Stefan Selig, the Commerce Department's undersecretary for international trade, far exceeded the federal daily spending limits by tens of thousands of dollars or more, according to the Washington Post.
The former Wall Street banker spent more than $50,000 to remodel his office.
That's ten times more than the limit the federal government allocates to upgrade a workspace, according to the Inspector General's report released on Thursday, which identifies Selig only as "a high-ranking Political Appointee."
These trips included stays at luxury hotels around the world...
Selig started a senior position as an Obama political appointee at the Department of Commerce in November 2013.
Since then, he's spent his tenure living a lavish lifestyle at the expense of hardworking taxpayers.
Selig's remodeling stint included repainting his office, lighting installations, remodeling two bathrooms and a new 50-inch television, according to the report.
The report also showed he liked to travel in style.
"These trips included stays at luxury hotels around the world that were chosen primarily on the basis of Political Appointee's personal preference, not mission necessity."
Here's a few of the ways he spent tax dollars, according to the Inspector General:
- $1,150 per night at a luxury hotel in Geneva, Switzerland (per-diem rate is $350)

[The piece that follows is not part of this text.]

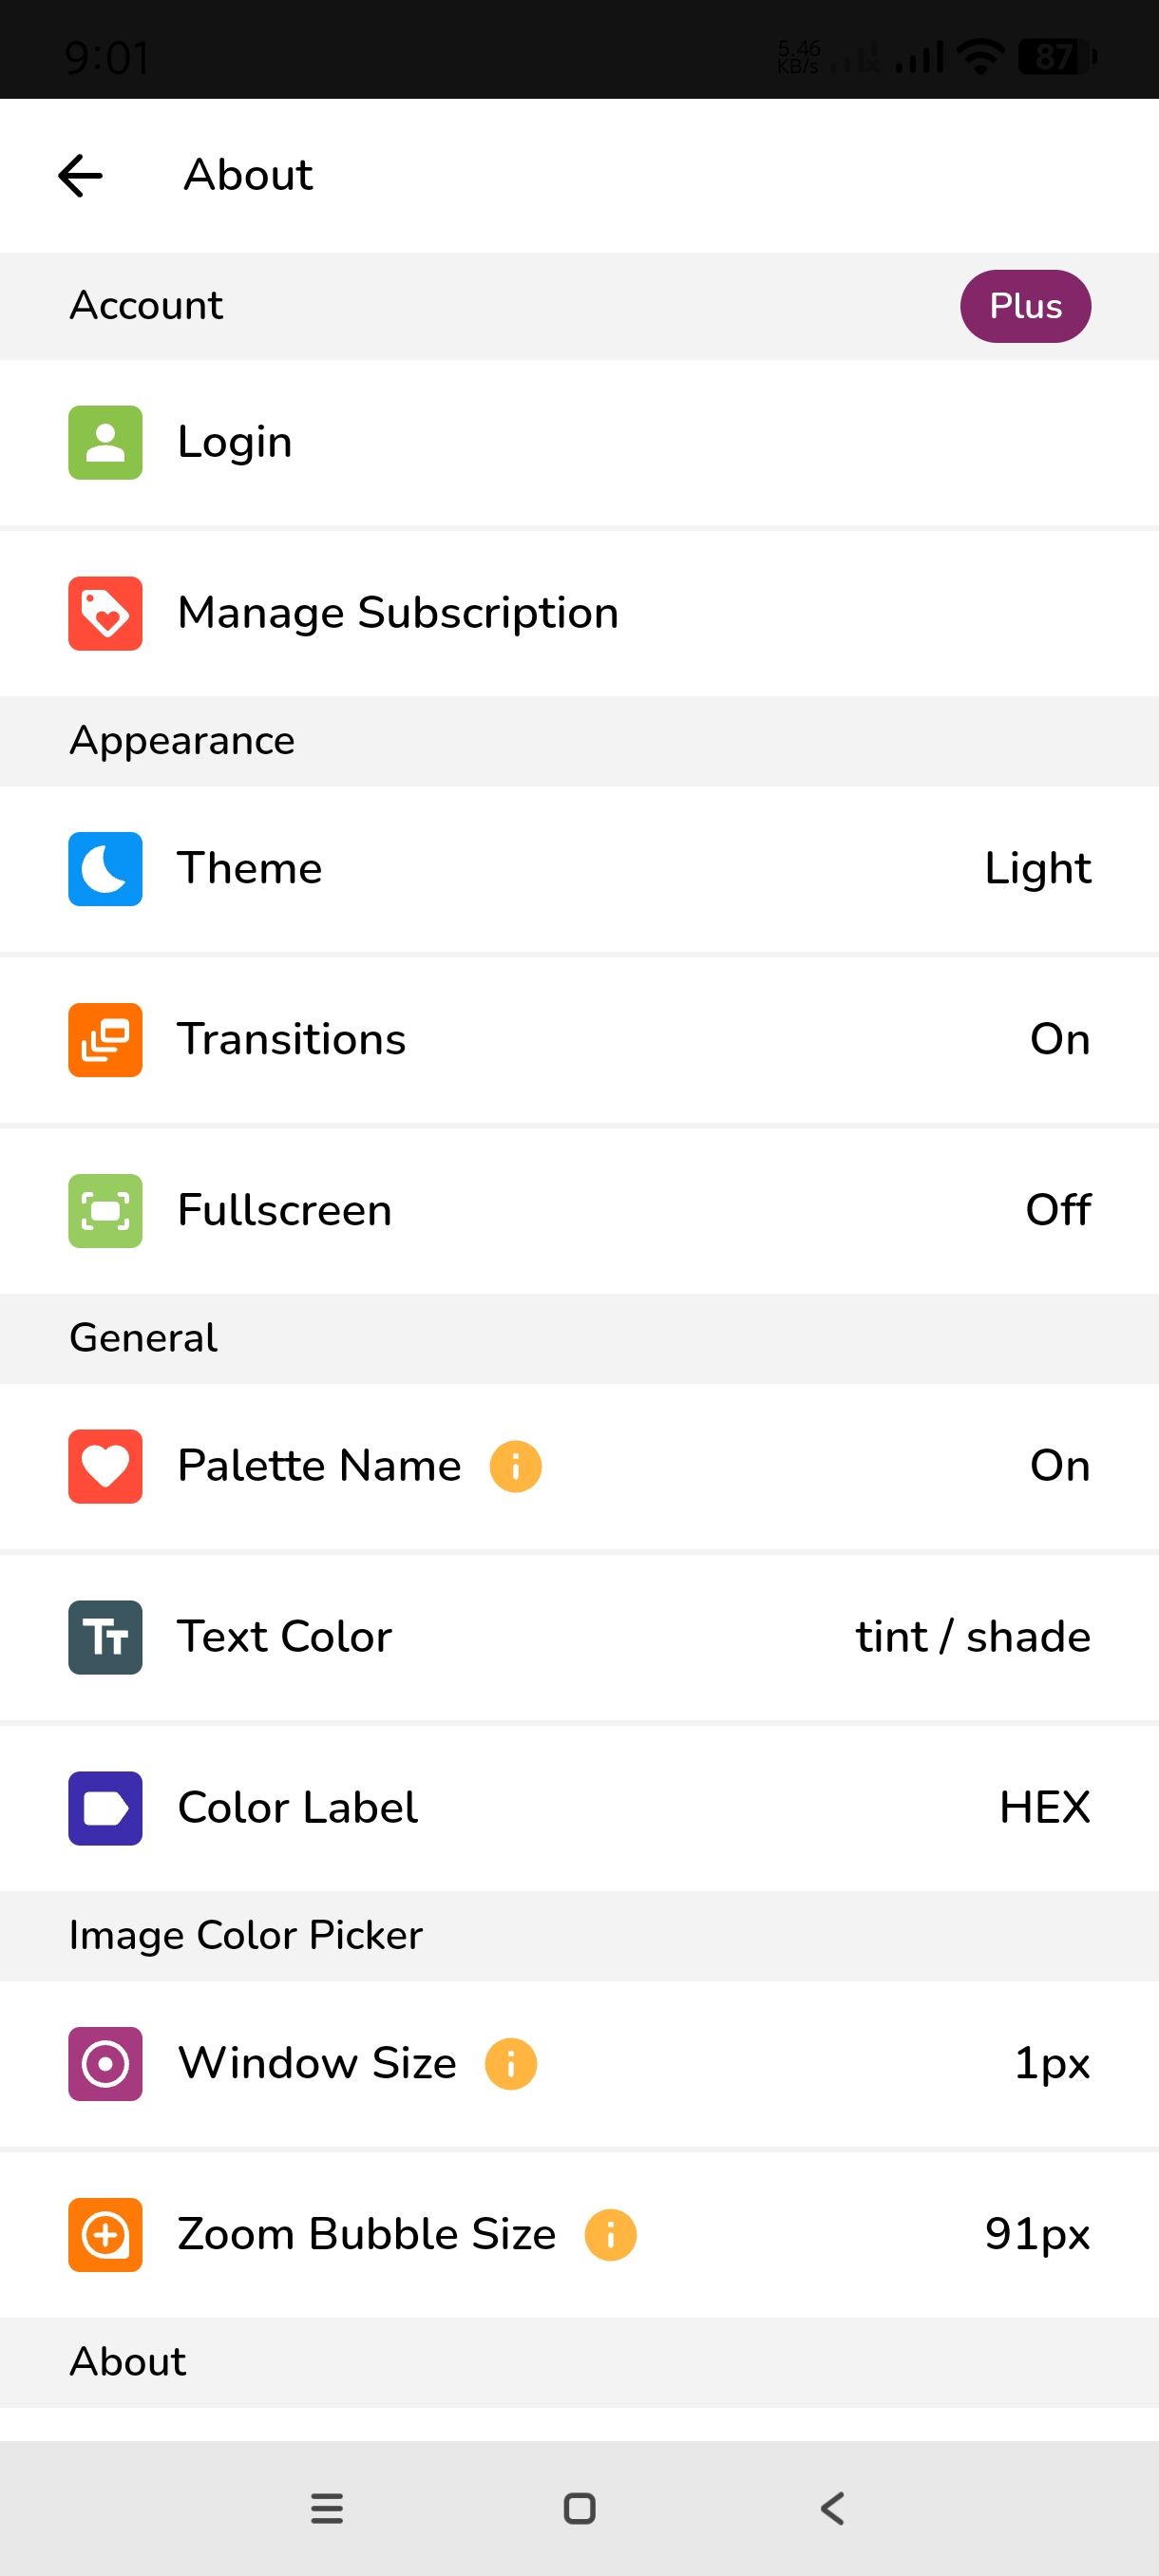Screen dimensions: 1159x2576
Task: Tap the green Login person icon
Action: pyautogui.click(x=105, y=442)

- $1,800 for rides in a luxury SUV during a two-day trip to Boston.
- $50,000 for changes to his D.C. office suite, 10 times the $5,000 office renovation stipend federal law grants political appointees
- $270 per night at a Memphis, Tennessee hotel, 240% higher than the standard per-diem rate.
- $450 for a luxury hotel in New York City, 230% higher than the standard per-diem rate.
Selig 'clearly likes nice hotels[;] [w]e all know that'
One assistant told investigators her boss would make jokes about having to stay in "crappy hotels."
While Selig's job responsibilities included traveling on official business around 20 times in the first year, the report found the reimbursement was above the standard per diem rate.
No word yet on whether the Inspector General will prosecute or if any repercussion will come from the investigation.